[Source records]
■ ■ ■ ■ ■

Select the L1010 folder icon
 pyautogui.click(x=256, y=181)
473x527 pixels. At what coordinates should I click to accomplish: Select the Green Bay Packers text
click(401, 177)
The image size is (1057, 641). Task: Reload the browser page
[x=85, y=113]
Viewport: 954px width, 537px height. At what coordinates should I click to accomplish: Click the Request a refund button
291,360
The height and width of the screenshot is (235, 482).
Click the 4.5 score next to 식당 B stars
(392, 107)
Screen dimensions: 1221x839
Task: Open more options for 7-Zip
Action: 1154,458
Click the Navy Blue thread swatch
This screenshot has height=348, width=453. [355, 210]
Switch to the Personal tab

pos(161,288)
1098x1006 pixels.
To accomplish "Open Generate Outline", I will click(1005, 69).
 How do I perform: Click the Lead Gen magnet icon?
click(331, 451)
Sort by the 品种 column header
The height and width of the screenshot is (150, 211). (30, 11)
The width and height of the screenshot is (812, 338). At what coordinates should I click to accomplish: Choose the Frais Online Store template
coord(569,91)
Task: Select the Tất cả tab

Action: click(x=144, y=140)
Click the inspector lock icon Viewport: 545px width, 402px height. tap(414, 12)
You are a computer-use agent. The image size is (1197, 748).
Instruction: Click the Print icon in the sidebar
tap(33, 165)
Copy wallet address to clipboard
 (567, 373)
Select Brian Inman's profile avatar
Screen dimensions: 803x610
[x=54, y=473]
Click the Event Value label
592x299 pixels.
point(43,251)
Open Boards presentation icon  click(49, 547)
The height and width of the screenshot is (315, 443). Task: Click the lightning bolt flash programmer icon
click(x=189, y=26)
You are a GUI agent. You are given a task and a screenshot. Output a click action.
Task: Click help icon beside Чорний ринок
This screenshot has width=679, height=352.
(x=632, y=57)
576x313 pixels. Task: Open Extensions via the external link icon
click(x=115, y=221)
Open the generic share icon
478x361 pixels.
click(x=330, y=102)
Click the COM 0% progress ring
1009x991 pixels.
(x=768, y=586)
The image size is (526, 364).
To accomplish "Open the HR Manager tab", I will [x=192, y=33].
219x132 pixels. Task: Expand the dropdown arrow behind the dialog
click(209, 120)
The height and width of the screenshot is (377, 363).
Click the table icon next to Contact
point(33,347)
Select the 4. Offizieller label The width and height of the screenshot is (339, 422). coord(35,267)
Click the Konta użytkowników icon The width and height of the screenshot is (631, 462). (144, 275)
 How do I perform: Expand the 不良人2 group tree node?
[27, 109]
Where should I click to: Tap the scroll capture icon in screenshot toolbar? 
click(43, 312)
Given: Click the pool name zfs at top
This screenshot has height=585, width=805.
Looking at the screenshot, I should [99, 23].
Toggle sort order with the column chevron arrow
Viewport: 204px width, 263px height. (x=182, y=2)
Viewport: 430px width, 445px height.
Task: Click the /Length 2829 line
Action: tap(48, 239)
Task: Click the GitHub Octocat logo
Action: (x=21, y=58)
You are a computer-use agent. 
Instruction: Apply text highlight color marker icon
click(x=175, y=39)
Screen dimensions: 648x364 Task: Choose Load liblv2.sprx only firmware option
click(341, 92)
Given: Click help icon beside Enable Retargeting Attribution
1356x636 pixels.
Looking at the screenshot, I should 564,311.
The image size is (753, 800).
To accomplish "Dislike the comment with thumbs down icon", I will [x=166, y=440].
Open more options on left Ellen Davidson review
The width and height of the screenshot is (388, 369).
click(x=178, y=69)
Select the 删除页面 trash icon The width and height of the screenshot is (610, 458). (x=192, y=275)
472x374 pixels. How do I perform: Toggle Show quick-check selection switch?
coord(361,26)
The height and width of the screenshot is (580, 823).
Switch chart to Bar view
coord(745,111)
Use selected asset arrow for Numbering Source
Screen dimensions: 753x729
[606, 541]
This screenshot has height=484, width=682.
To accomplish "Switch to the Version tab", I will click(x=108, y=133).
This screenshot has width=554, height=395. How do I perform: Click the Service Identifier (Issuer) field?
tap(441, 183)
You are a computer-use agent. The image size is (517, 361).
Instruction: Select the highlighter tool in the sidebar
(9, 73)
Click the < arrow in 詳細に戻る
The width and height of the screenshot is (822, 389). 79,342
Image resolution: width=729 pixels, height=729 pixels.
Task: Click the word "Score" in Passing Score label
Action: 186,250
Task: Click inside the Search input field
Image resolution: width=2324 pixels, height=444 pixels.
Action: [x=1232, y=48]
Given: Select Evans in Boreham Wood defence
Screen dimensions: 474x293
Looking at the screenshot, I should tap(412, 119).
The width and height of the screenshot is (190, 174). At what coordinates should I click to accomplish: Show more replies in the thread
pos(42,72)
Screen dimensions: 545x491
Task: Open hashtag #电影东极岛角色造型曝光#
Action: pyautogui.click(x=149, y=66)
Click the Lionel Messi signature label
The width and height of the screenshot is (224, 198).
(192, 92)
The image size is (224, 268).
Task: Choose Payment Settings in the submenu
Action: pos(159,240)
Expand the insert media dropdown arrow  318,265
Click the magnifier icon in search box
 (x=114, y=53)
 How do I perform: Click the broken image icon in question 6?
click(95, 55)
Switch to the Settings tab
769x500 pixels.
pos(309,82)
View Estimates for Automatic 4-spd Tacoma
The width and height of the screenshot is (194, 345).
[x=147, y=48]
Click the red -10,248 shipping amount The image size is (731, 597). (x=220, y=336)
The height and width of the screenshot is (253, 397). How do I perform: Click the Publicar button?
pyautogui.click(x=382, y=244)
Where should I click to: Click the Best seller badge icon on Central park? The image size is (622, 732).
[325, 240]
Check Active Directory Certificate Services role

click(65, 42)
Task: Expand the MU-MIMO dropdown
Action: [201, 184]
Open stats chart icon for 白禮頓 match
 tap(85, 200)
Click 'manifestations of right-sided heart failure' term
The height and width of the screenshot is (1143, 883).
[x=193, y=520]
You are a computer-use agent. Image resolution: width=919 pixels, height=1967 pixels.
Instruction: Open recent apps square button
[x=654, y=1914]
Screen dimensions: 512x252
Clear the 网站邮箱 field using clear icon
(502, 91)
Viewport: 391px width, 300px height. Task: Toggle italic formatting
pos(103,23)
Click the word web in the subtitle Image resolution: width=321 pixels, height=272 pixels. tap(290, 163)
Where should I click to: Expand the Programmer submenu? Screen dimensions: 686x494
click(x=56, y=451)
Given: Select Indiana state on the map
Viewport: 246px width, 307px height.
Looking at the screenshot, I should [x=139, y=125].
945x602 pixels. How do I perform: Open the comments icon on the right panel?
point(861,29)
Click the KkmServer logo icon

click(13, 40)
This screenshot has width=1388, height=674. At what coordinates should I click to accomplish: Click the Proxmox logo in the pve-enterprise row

■ ■ ■ ■ ■

**REQUIRED WORK**
Go through the entries above and report every line in which the word "computer" appears.

**YOUR RESPONSE**
You are a computer-use agent. The image size is (1197, 748).
You are a computer-use agent. 
You are a computer-use agent. The image size is (517, 361).
You are a computer-use agent. Image resolution: width=919 pixels, height=1967 pixels.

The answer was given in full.